The Fig. 4 arrangement relieves both bending and torsional stresses.

It is emphasised that in normal operation the arrangements of Figs. 4 and 5 function as longitudinally rigid members, and that stress relief is provided only for exceptional conditions.

Claims

1. A floating breakwater adapted to be moored with its leading side exposed across the path of waves, comprising at least one pair of shallow buoyant slabs of substantially the same length, each slab being structurally continuous throughout its length and strong in bending and torsion, and a series of booms rigidly connecting the slabs in spaced apart parallel relation so that one slab of the or each pair forms the exposed side of the breakwater and the other forms the sheltered side, the booms being slender relative to the width of the slabs, the breakwater having such trim and buoyancy that it floats with the slabs substantially awash.

2. A breakwater as claimed in Claim 1, wherein the slabs are spaced apart a distance equal to at least three times the width of a slab.

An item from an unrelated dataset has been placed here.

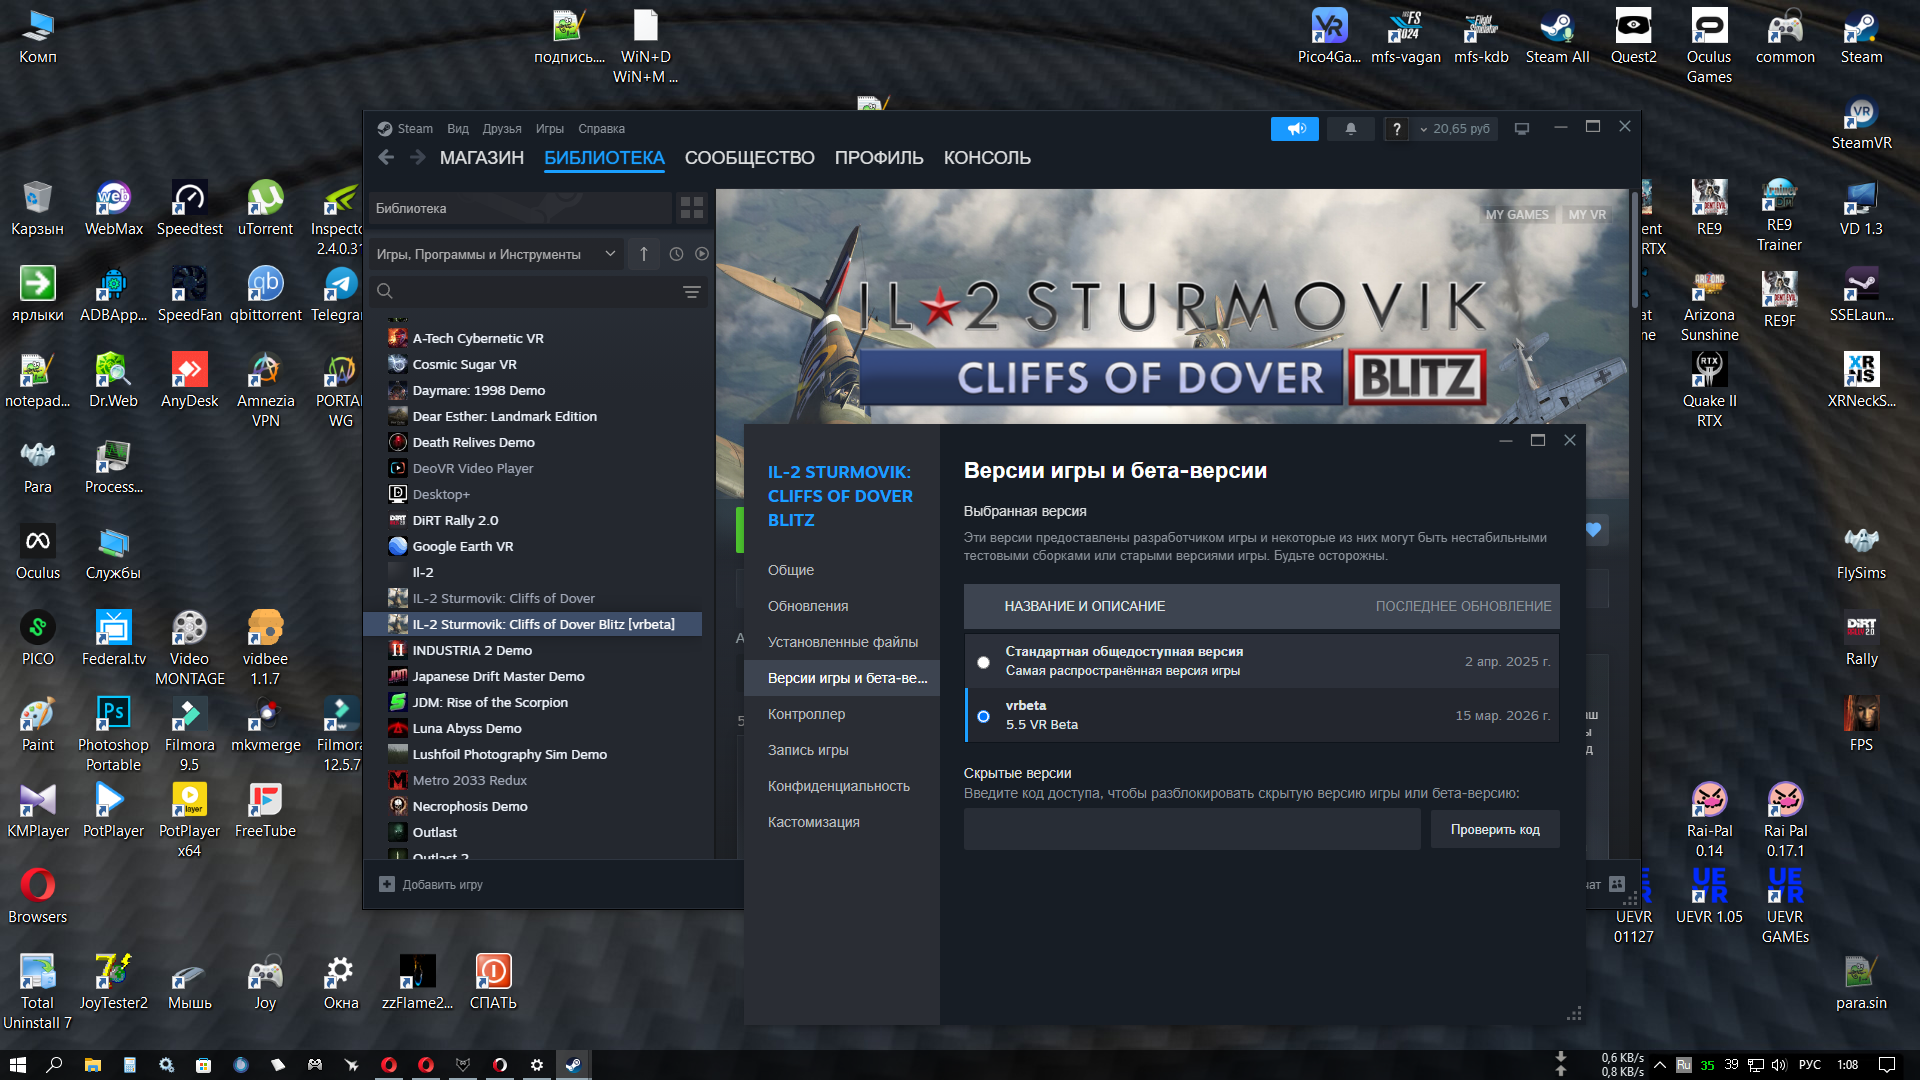Expand Games, Programs and Tools dropdown

point(496,254)
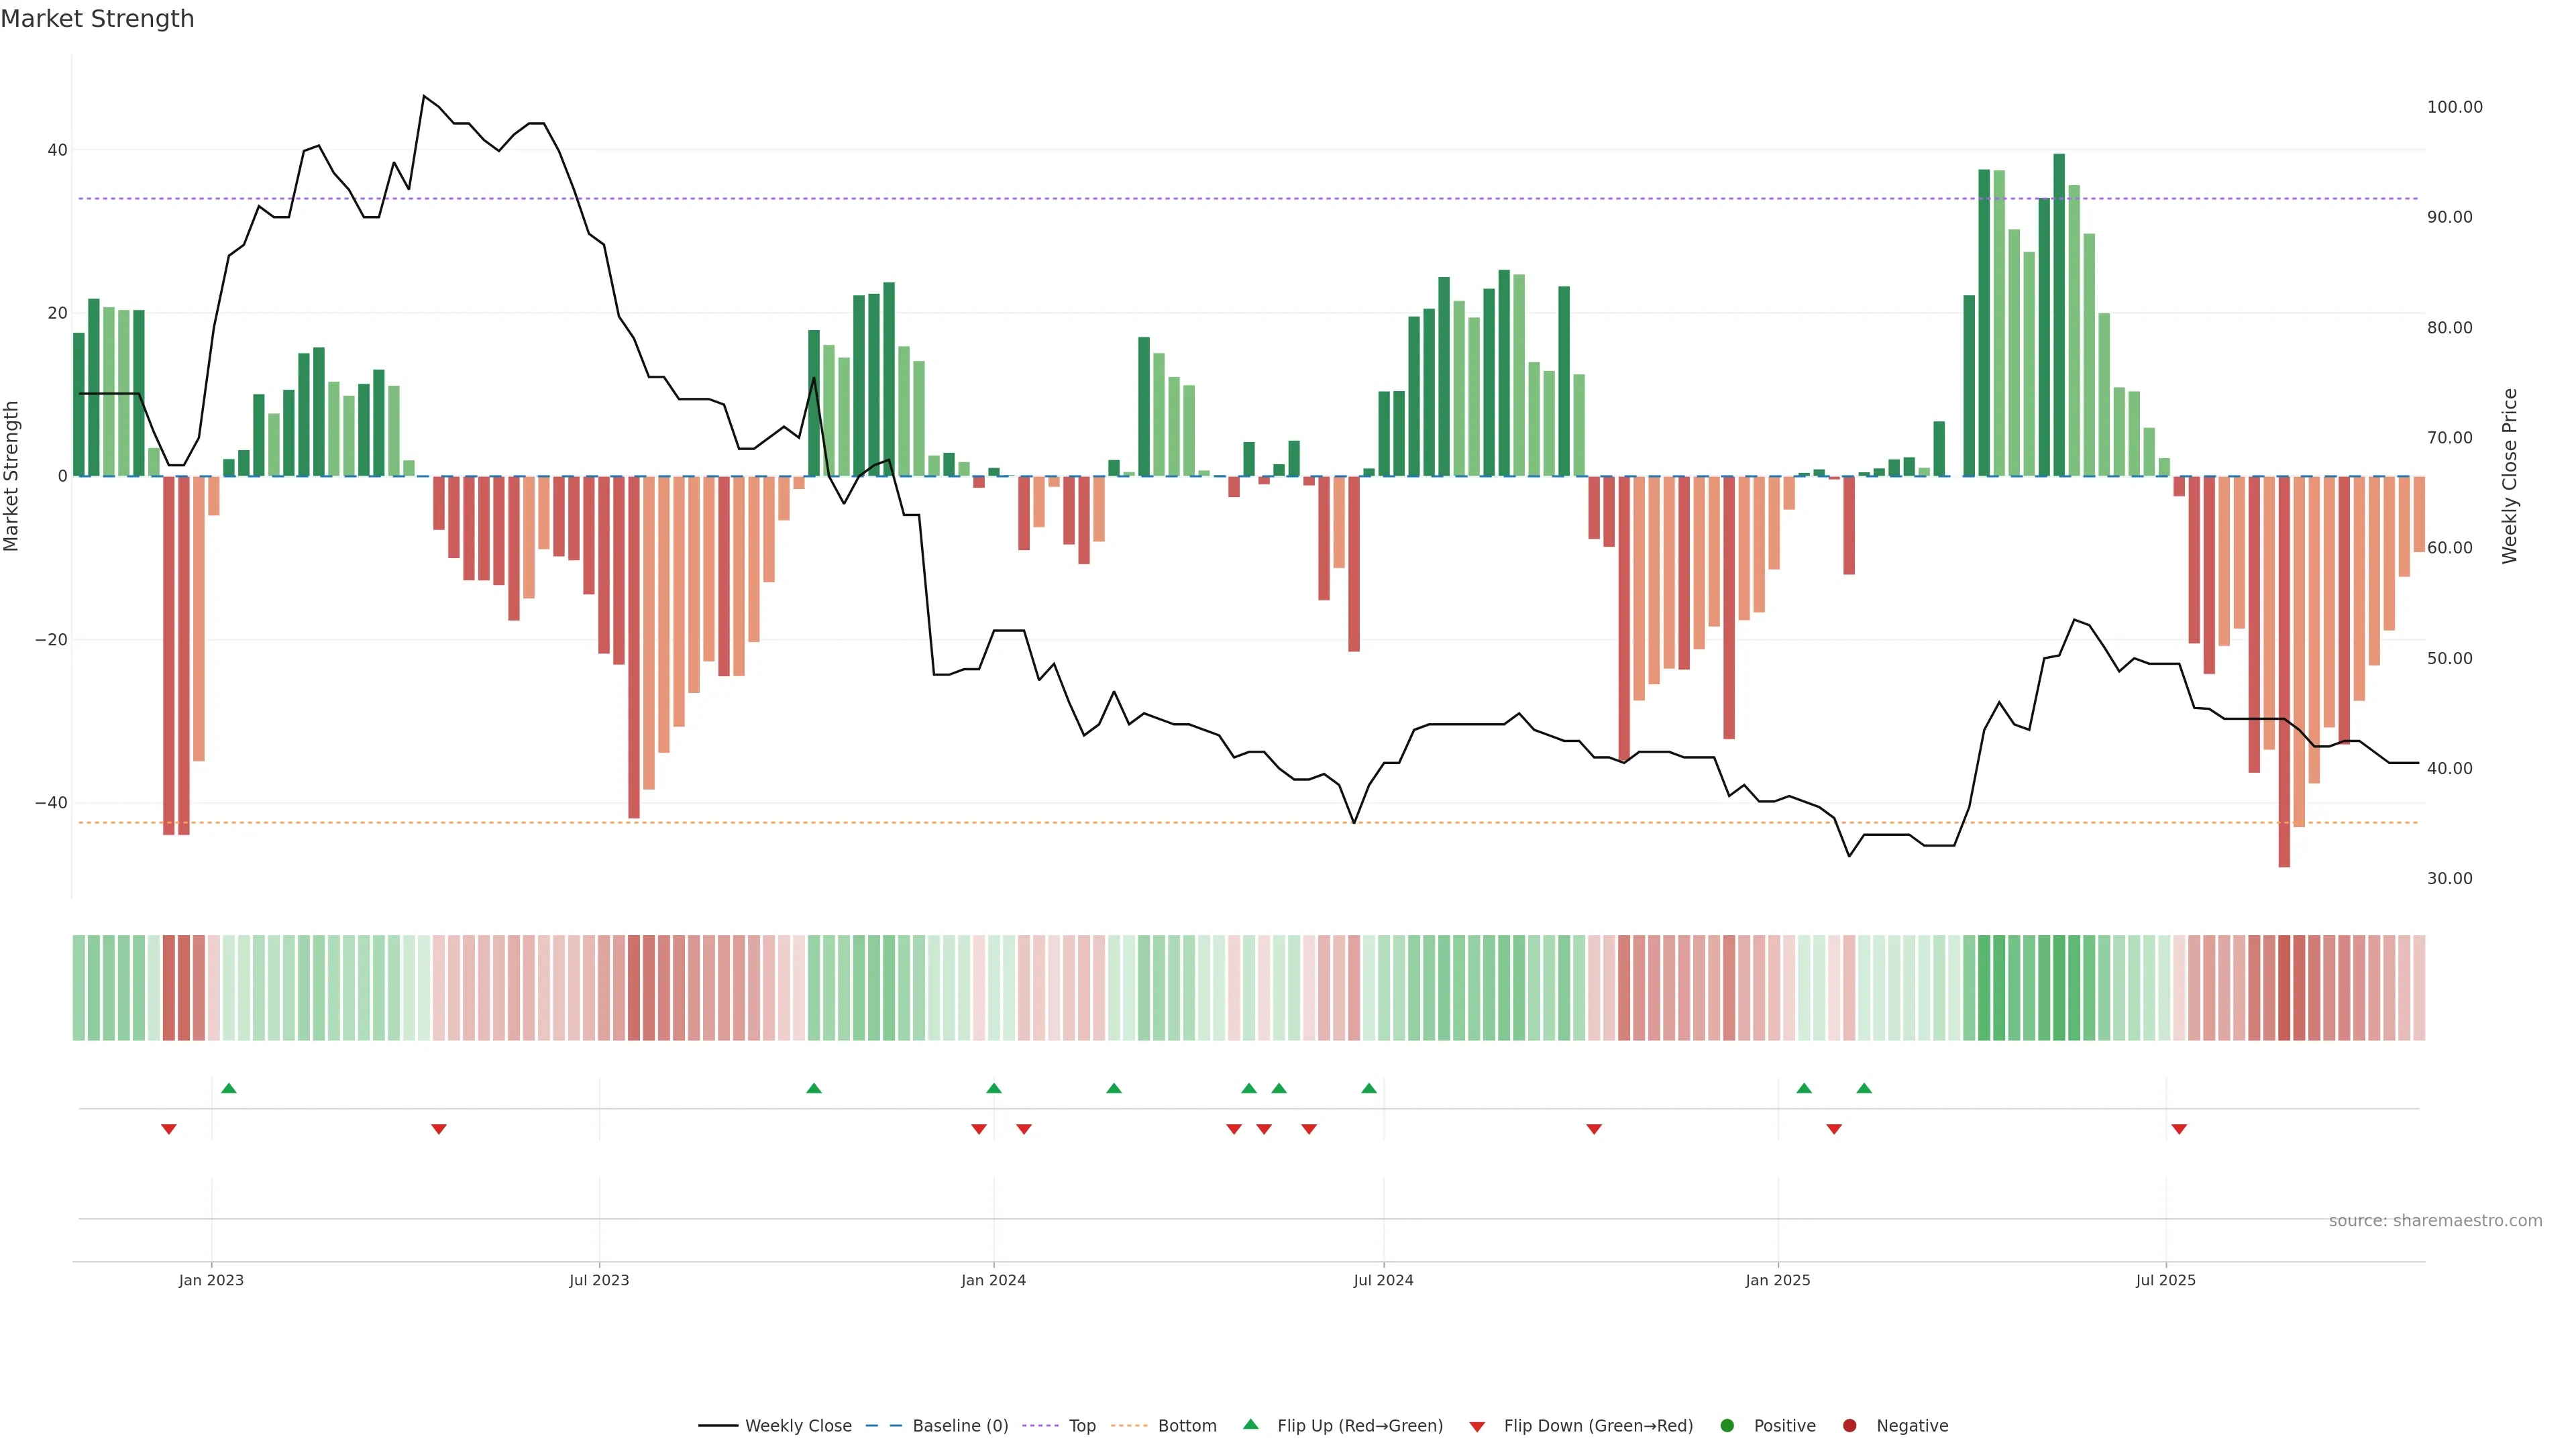Image resolution: width=2576 pixels, height=1449 pixels.
Task: Click the Jul 2025 x-axis label
Action: (x=2165, y=1280)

3. A breakwater as claimed in Claim 1 or 2, wherein the slabs are made of reinforced concrete having cavities or cast-in expanded polystyrene.

4. A breakwater as claimed in any one of Claims 1 to 3, wherein the booms are secured to the slabs by being laid on top of the slabs and bolted at their ends to the slabs.

5. A breakwater as claimed in any one of Claims 1 to 4, wherein the booms are in- verted T-section structural steel girders.

6. A breakwater as claimed in any one of Claims 1 to 5, wherein the slabs are made of short lengths joined together.

7. A breakwater as claimed in any one of Claims 1 to 6, wherein the breakwater comprises several pairs of slabs laid end-to-end to form two rows of slabs with articulations fitted between adjacent slabs.

8. A breakwater as claimed in Claim 7, wherein the articulations comprise rubber hinges.

9. A breakwater as claimed in Claim 7, wherein the articulations comprise ball and socket type hinges between adjacent slabs of one row and fenders separating adjacent slabs of the other row of slabs.

1 0. A breakwater as claimed in any preceding claim, wherein adjacent booms are angled to one another so that, in plan view, the breakwater has an arrangement resembling a lattice girder.

11. A floating breakwater substantially as hereinbefore described with reference to Figs.

1 and 2 or any one of Figs. 3 to 5 of the accompanying drawings.